6 most efficient ways to recover from a hard workout

There are many methods and modes for recovering from a hard workout or a particularly brutal sports match or athletic event. Everyone has a different opinion on what works and what treatments to combine for the most efficient recovery. How can you know which is really best? 

Well, science has a few things to say about workout recovery. Beyond just popping a few pain killers or drinking a nutrient-loaded, protein-packed green smoothie, there’s a lot you can do that’s scientifically proven to speed up your recovery, so you can get back in the gym at peak performance, faster. Here are six of our favorite efficient ways to recover from a hard workout.


1. Get some real sleep

While you’re snoozing away, your body is making major progress, restoring and renewing and getting your muscles ready for the next day. So why don’t more athletes — and more people in general — place an emphasis on getting a good night’s sleep? While the average person is expected to get seven hours of sleep per night to really benefit, hard-working athletes are advised to get up to nine. 


2. Protein, protein, protein

Yes, you know that you need protein after your workout, but what about the rest of the time? Giving your body some protein before bedtime is a great way to give it some fuel as it works on all those muscle repairs you need after lights out. Additionally, grab some protein as soon as you wake up, too, to keep your fuel levels high. If you skip breakfast or don’t eat the right things for the first meal of the day, then you risk a slump in the afternoon or early evening, which could lead to overindulging. 


3. Ease up on hidden stress

If your body is trying to recoup from a workout, you don’t want to force it into working harder by putting undue stress on your systems. But while you might think of stress as just the byproduct of a bad day at work, or some annoyances at home, think again. You could be putting some hidden stress on your body when you try to alleviate your not-so-hidden stress with a pint or two. That’s right — a few drinks at the pub can cause stress on your body, too, leading to dehydration and an inability for your body to properly use protein for muscle repair. So, if you’re feeling stressed, skip the glass of wine or the beer and try some yoga.


4. Listen to your body 

Make sure that you listen to your body and what it’s telling you, even if it means easing up on your training schedule for a few days. Most experts recommend only scheduling two or three hard workouts per week, and then using the rest of your workout days for simpler exercise that contributes to your overall athletic goals, but that doesn’t tire your body out too much. A lower-intensity workout can be just what you need to recover properly. 


5. Watch the anti-inflammatories

While it might be your first instinct when you feel some muscle soreness to down a few pain killers, watch it. Taking high doses of over-the-counter pain killers like ibuprofen and aspirin can actually inhibit your music strength. So, if you can, ride out the muscle soreness. If you absolutely need something to help the pain, then opt for an all-natural supplement, like turmeric. 


6. Stay hydrated

If you’re not hydrating properly during and after your workouts, you could find that just upping your water intake could be all you need to improve your recovery time. Plain water does the job just fine, so no need to invest in expensive hydration solutions. Make sure you’re drinking at least 8 ounces of water right after you’re done with your workout and then hop on the scale to see how much fluid you lost during your exercise. For every pound lost, drink at the very least another 16 ounces of water.

——

» Prompt
Reproduce the passage of the workout recovery article starting at "Well, science has" and ending at "up to nine.", with "sleep" changed to "rest" throughout.

» Data provided
——

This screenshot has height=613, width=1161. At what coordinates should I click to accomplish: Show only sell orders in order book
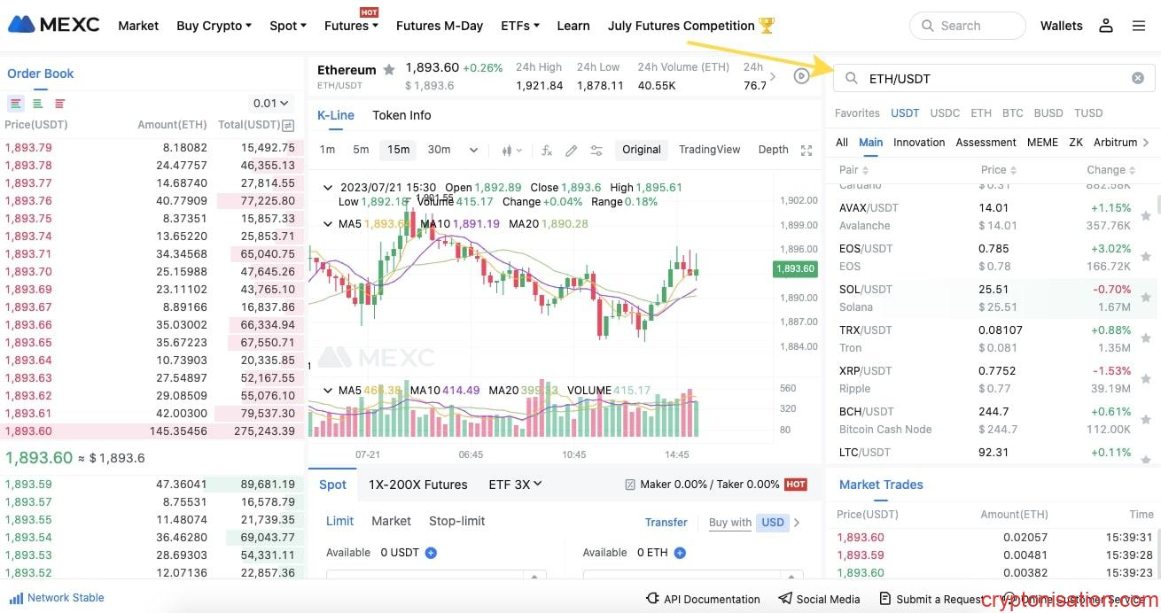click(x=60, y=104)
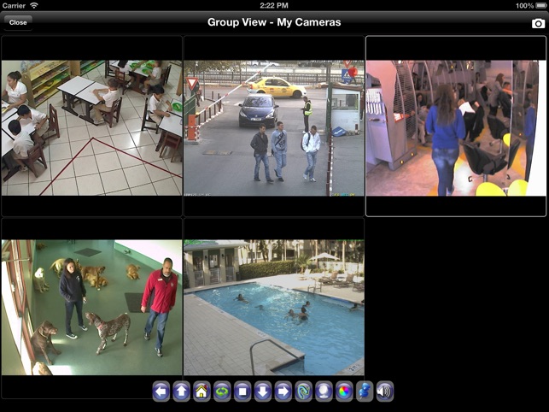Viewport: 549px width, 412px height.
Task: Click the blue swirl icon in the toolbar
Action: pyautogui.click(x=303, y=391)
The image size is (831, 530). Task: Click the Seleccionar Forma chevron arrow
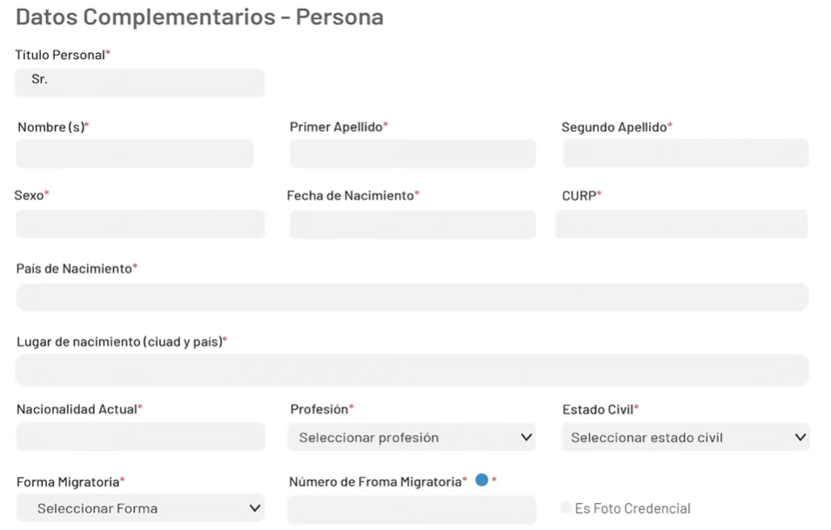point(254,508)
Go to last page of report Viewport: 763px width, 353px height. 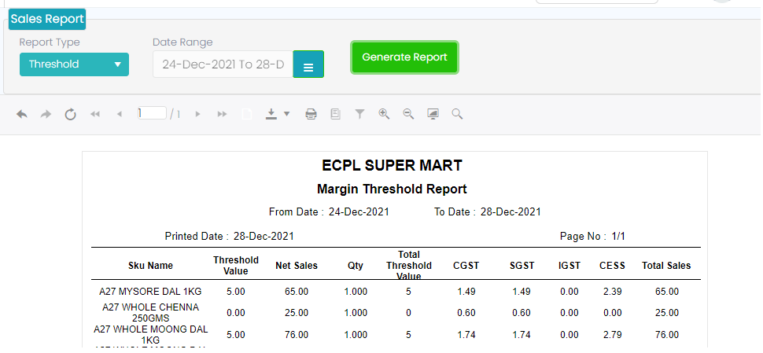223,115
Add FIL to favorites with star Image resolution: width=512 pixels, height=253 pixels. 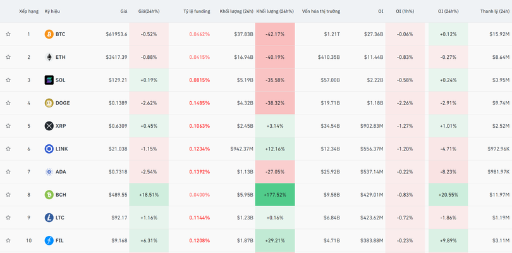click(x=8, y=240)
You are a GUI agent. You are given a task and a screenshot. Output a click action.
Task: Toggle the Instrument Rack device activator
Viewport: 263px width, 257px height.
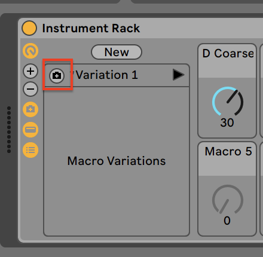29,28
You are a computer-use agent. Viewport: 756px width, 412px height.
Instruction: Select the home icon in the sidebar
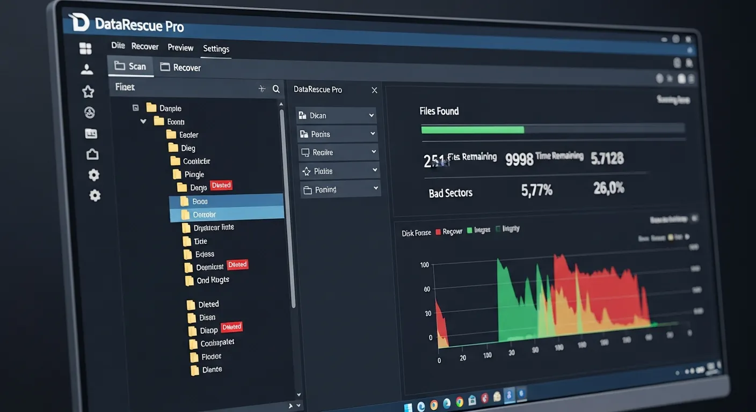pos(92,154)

——

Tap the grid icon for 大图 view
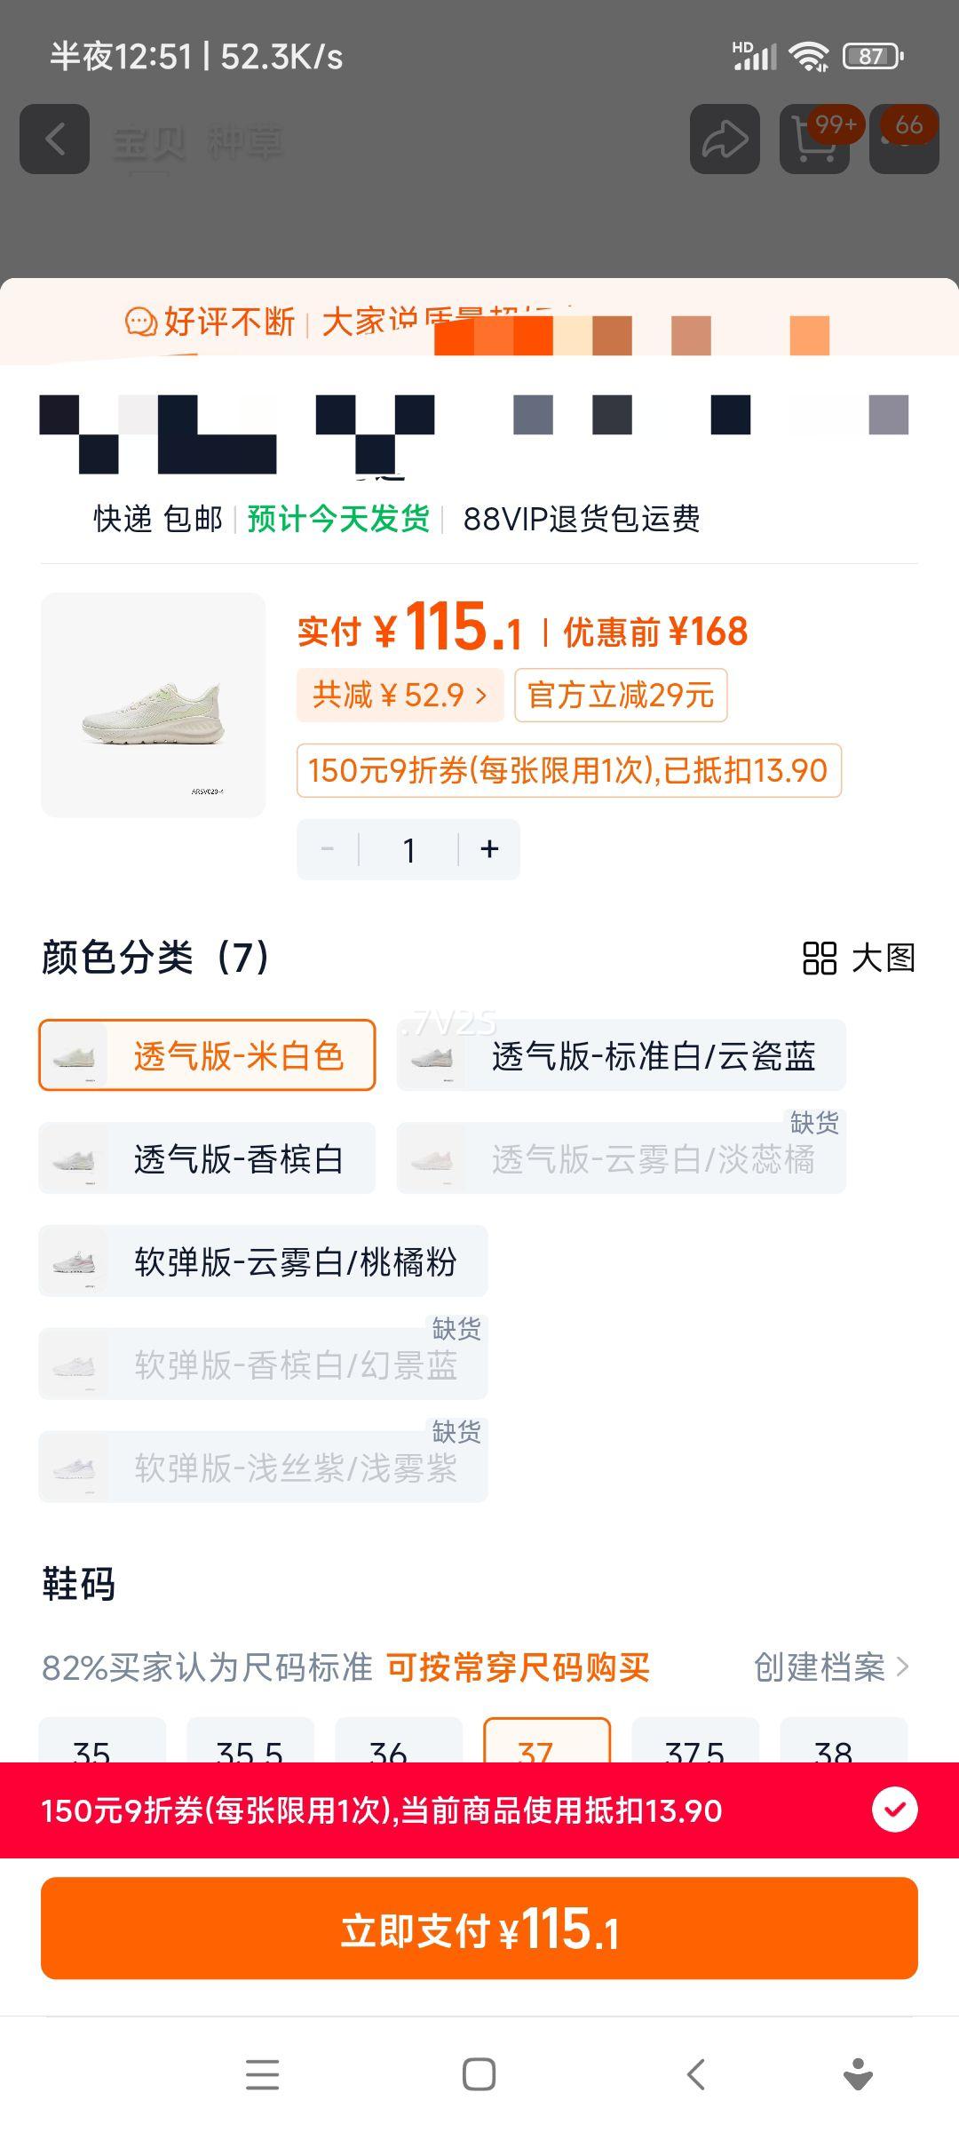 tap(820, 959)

——

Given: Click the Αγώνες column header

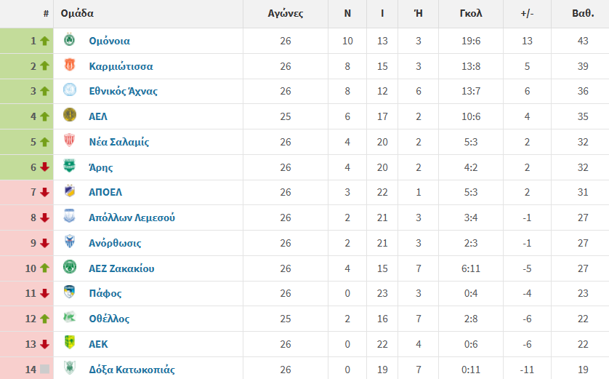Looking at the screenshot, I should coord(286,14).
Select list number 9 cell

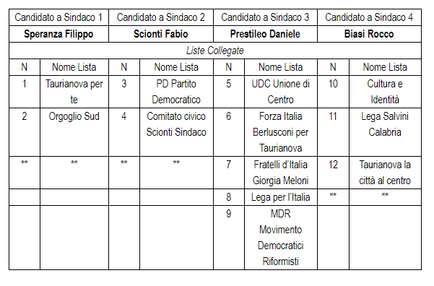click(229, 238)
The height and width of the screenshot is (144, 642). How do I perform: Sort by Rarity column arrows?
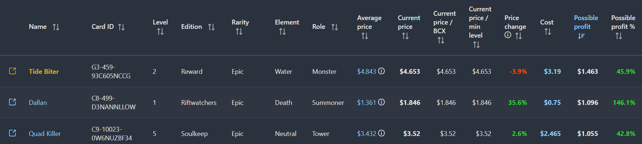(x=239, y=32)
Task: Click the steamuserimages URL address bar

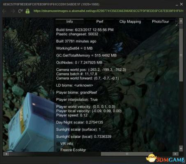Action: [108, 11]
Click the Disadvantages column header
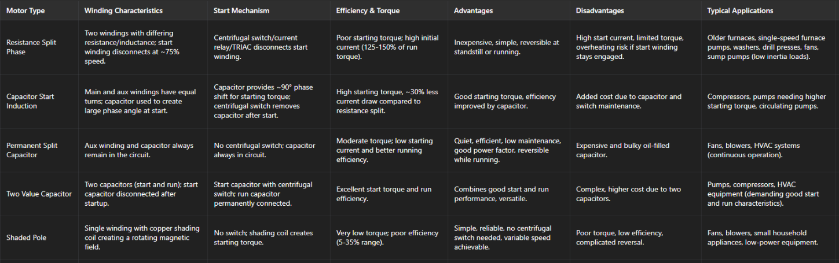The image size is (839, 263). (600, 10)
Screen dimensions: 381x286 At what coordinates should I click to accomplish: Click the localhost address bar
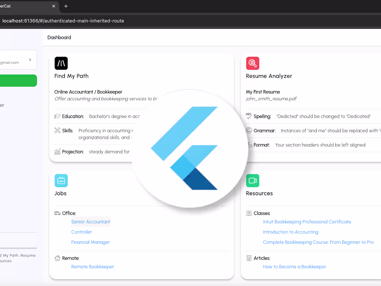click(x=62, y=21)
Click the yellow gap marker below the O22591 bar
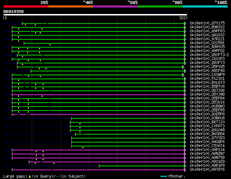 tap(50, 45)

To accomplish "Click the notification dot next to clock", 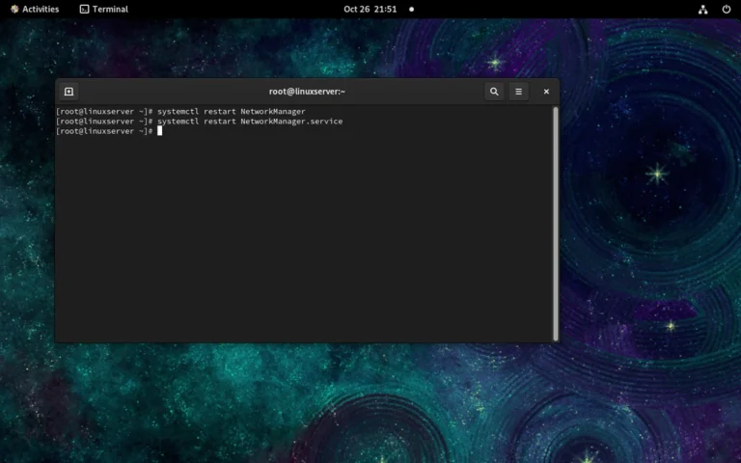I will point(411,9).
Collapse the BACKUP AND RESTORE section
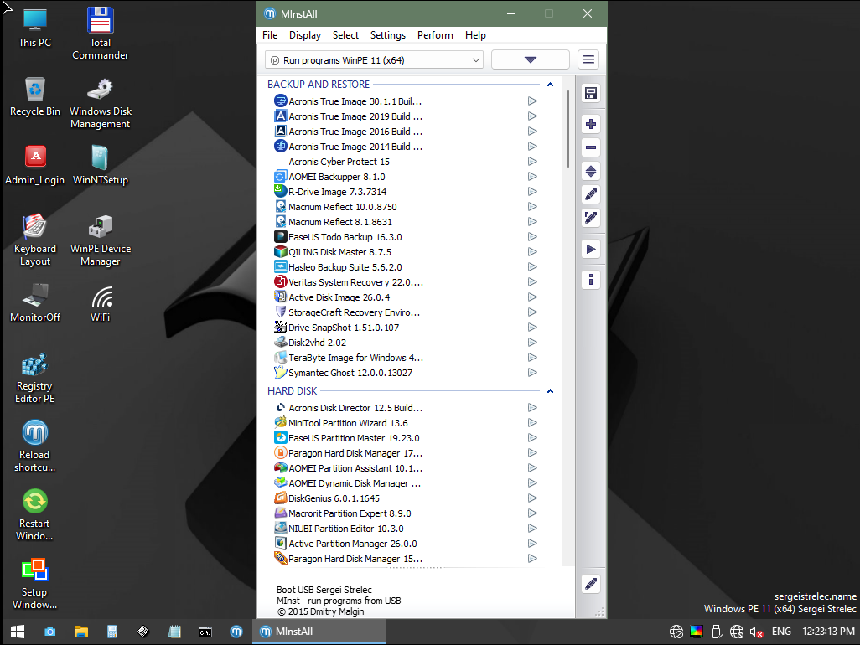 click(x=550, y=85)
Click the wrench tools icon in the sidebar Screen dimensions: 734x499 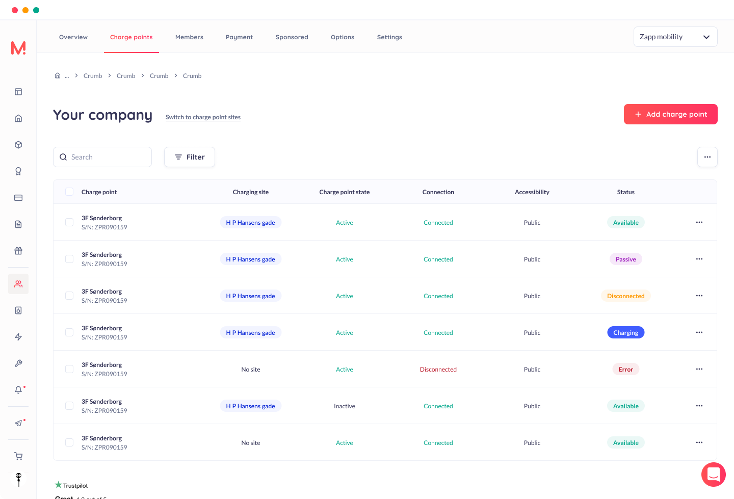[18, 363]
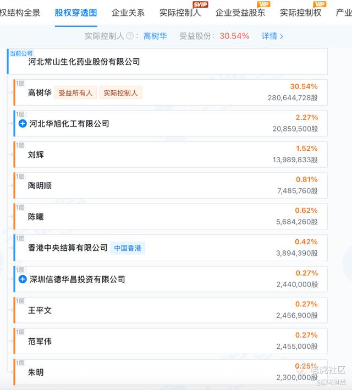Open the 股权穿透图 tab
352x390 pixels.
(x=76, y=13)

——

» Solution for this task
Well, science has a few things to say about workout recovery. Beyond just popping a few pain killers or drinking a nutrient-loaded, protein-packed green smoothie, there’s a lot you can do that’s scientifically proven to speed up your recovery, so you can get back in the gym at peak performance, faster. Here are six of our favorite efficient ways to recover from a hard workout.


1. Get some real rest

While you’re snoozing away, your body is making major progress, restoring and renewing and getting your muscles ready for the next day. So why don’t more athletes — and more people in general — place an emphasis on getting a good night’s rest? While the average person is expected to get seven hours of rest per night to really benefit, hard-working athletes are advised to get up to nine.